* Document section
ASBESTOS campaigners have reacted with anger at court changes they feel downgrades their compensation claims.

The Court Reform Bill, passed at Holyrood, will move personal injury claims from the highest court, the Court of Session, to a Sheriff Court or new Personal Injury Court.

Campaigners and people suffering from asbestos-related illnesses said they feel betrayed, with some calling on the Justice Secretary, Kenny MacAskill, to resign.

A group of more than two dozen from Clydeside Action on Asbestos walked out of the Scottish Parliament in disgust as MSPs rejected an amendment that would have guaranteed their cases would be heard in the Court of Session.

They feel insurance companies are the winners and some fear the legal costs associated with claims could wipe out any compensation they are awarded.

Phyllis Craig, chairwoman of Clydeside Action on Asbestos, said: "It is appalling what has happened. People are so angry. This means the insurers win but the people with the asbestosis lose.

"We wanted a guarantee that all asbestos cases remain in the Court of Session.

[Stored rows]
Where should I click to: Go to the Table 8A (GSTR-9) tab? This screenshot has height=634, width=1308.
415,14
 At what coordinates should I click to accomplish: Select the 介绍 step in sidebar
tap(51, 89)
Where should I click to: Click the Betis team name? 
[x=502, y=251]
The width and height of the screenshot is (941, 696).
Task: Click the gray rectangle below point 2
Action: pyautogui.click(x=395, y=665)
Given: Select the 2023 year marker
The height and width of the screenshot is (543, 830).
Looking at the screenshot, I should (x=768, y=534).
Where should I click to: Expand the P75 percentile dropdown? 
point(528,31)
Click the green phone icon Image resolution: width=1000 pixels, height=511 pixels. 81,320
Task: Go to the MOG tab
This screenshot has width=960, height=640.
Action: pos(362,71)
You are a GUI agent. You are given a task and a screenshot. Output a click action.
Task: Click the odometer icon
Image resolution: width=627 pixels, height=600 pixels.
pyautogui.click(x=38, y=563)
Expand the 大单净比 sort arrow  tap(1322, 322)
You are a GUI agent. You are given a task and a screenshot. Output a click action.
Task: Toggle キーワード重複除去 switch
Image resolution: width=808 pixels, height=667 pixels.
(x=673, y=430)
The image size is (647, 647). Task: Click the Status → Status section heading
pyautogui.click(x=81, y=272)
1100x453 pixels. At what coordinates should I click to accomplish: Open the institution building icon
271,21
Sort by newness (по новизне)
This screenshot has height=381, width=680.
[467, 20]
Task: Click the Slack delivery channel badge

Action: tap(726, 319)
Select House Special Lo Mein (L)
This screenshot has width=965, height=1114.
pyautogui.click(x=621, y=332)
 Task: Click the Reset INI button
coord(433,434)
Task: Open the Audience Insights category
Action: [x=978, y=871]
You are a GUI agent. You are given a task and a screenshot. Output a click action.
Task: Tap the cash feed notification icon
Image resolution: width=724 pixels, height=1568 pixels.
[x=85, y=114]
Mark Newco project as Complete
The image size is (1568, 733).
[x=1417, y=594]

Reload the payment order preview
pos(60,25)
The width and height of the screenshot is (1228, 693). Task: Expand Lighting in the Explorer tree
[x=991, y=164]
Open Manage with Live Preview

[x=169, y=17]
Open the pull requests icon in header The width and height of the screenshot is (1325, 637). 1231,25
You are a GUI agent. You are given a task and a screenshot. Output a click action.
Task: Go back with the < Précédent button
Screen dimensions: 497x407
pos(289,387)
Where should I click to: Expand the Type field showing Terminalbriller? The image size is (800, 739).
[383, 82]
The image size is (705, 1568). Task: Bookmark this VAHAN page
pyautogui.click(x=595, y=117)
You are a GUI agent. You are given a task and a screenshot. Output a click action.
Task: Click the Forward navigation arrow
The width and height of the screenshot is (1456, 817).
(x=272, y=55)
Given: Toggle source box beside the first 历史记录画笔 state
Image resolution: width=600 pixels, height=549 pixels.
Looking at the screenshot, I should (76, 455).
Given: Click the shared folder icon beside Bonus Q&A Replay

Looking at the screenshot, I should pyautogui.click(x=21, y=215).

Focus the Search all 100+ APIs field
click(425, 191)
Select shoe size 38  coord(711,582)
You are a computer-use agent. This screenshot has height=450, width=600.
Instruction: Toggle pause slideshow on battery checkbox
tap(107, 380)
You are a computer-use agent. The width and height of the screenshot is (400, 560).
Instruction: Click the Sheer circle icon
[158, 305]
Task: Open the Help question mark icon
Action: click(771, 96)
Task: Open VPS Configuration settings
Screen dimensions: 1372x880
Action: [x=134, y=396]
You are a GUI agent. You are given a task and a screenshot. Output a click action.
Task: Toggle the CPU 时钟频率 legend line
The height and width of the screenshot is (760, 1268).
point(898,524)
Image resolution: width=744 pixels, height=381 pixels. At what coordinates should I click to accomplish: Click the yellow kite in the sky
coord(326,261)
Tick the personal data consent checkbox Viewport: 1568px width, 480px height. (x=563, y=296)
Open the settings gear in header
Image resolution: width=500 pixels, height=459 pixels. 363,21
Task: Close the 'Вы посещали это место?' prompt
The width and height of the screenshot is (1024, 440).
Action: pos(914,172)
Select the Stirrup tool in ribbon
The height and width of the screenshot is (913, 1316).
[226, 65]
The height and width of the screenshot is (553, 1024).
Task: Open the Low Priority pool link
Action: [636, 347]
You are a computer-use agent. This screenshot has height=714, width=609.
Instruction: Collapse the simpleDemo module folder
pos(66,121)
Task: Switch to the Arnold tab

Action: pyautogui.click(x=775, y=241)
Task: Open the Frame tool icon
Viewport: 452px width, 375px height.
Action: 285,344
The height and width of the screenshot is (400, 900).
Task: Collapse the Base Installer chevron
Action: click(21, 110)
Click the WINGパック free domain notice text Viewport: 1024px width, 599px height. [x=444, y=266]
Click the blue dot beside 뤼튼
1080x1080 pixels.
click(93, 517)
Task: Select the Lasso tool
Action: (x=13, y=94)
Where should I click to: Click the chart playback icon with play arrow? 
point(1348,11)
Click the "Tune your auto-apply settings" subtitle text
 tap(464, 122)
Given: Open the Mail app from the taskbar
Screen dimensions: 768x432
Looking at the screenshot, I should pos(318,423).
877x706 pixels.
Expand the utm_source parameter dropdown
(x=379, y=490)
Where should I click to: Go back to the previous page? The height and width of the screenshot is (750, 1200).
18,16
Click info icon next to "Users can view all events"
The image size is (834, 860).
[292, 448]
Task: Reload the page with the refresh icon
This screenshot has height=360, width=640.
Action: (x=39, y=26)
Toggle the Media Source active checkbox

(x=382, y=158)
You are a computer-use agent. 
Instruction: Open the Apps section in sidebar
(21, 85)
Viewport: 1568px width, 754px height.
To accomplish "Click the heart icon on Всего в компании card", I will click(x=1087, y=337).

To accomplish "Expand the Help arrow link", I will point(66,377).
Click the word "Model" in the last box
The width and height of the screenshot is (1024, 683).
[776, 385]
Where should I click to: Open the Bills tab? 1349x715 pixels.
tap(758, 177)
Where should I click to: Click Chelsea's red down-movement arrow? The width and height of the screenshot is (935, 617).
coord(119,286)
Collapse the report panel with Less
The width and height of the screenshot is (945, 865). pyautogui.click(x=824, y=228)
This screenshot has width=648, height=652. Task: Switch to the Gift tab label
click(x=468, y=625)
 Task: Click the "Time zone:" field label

* Directions
Pick up the news report on asbestos campaigners and the Court Reform Bill right after its last sentence and keep writing it.

* Answer box
"Kenny MacAskill met us. We were informed last week he would seek asbestosis cases to remain in the highest court."

Mr MacAskill later rejected a Labour amendment to exempt asbestos cases from being heard in the sheriff court.

He repeated comments by the Justice committee Convener, Christine Grahame, who, according to Mr MacAskill, said: "If we take one group of people and say it's special, another will come along and say theirs is special too".

Mr MacAskill said: "I fully acknowledge asbestos can be complex cases" and he said "complex cases and any appeals will be heard at the Court of Session, but they would be for the courts to decide on an individual basis."

Cases with claims under £100,000 will be sent to the sheriff court.

Asbestos victims were outraged following the vote.

John Brown, from West Calder, who worked in Clydeside yards, said: "The threshold will affect 90% of our claimants, who will be sent to the sheriff Court. It's ridiculous. MacAskill should resign."

Ron Marsh, from Stonehaven, was exposed to asbestos when he worked in the Cowlairs industrial area of Glasgow decades ago.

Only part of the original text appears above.